> **TASK ITEM**
In the excerpt on mutual obligation below, what age does Darren give for some people placed on the program?

> **EXCERPT PROVIDED**
◆ ◆ ◆
As discussed earlier, the Programme Procedures give ECs some
discretion to consider the validity of the reasons for non-attendance at
scheduled interviews. This second group displays a less rigid position,
however, they are wary of this goodwill being abused or taken for
granted by clients. While ECs in this group also agree with the
principle of mutual obligation, they are less supportive of the
Welfare-to-work policy due to the perceived severity of the compliance
policy on some disability clients. This is articulated in terms of the
age at which some clients are expected to fulfil a mutual obligation and
of what they perceive to be a 'catch-all' policy:
DARREN: ... yeah I don't mind the philosophy of working for
your payment but what I struggle with is ... they've put people
that are 64 and a half on to this program right, its wasting their time,
its wasting my time, I could be helping someone more effectively ...
RAY: ... I think I agree with the principle of mutual obligation.
What I disagree with is the way that it's been implemented.
We've got a little bit like a big brother system in place at the
moment and I think its swept everybody into the same basket regardless
of their abilities or aptitudes or level of functioning and I think
that's wrong, You can't, you can't treat everybody
exactly the same because people are very different and there's some
people who can't fit within that system.
◆ ◆ ◆
> **GIVEN DATA**
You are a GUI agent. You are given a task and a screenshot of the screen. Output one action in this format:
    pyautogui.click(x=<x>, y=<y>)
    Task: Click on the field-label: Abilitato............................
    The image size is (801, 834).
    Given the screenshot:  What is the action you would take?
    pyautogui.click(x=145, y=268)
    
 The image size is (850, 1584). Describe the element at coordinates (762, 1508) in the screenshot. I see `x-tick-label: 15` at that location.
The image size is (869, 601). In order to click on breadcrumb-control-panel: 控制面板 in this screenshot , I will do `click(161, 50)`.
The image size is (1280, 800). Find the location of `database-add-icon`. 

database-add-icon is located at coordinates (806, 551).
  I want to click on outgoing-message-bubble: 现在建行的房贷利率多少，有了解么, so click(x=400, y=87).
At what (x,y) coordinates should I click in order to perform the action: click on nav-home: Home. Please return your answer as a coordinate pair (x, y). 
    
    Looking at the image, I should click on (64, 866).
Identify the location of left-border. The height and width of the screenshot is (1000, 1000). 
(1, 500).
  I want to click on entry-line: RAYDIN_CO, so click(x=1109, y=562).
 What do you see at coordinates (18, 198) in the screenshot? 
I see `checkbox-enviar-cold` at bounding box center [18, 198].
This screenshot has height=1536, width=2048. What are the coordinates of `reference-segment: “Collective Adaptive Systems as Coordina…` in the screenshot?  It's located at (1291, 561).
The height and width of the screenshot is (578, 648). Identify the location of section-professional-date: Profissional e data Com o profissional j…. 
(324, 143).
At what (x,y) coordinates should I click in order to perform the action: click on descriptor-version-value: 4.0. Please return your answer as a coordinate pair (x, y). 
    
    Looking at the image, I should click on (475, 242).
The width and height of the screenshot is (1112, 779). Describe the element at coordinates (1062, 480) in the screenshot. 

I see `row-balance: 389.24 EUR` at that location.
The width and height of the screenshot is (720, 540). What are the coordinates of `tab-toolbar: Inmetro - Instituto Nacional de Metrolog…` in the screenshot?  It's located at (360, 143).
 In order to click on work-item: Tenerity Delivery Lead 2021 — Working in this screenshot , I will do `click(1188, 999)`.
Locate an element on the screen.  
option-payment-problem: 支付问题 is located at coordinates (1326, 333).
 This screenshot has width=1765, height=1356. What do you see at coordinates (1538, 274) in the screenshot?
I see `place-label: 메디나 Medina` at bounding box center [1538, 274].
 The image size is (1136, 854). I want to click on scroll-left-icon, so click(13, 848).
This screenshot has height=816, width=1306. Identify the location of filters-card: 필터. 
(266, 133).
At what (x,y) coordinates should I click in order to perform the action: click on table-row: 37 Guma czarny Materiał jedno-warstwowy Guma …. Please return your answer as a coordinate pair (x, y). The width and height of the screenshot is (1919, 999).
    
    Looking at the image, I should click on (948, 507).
◆ ◆ ◆
> **ANSWER TO THIS PROBLEM**
64 and a half